> [The exercise]
Reproduce the lines of the records below word for word, starting with the line containing "The width and" and continuing through the end of the records, and omit the pictures from your answer.

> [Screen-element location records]

──────

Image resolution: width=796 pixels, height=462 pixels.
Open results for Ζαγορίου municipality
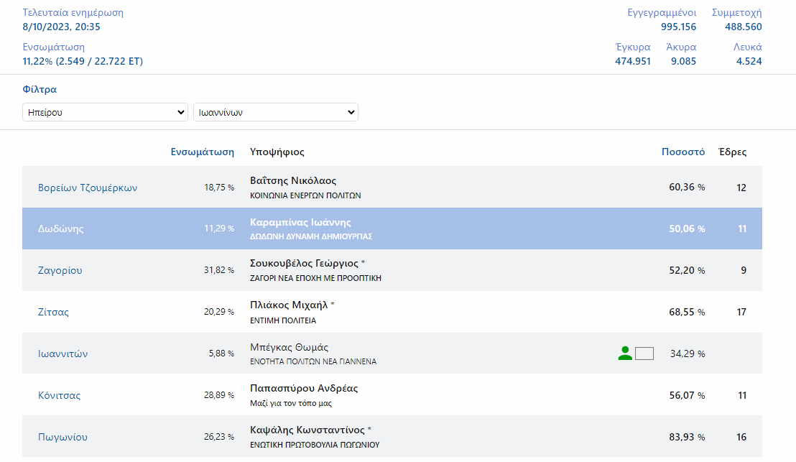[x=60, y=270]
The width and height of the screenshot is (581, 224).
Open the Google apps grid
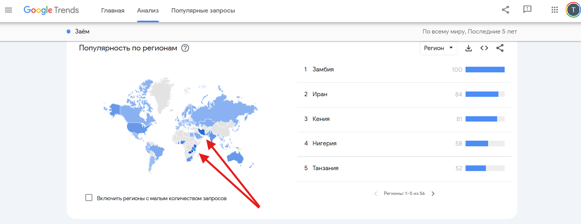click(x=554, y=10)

──────

> [Exercise response]
The width and height of the screenshot is (581, 224).
Open the Google apps grid
click(x=554, y=10)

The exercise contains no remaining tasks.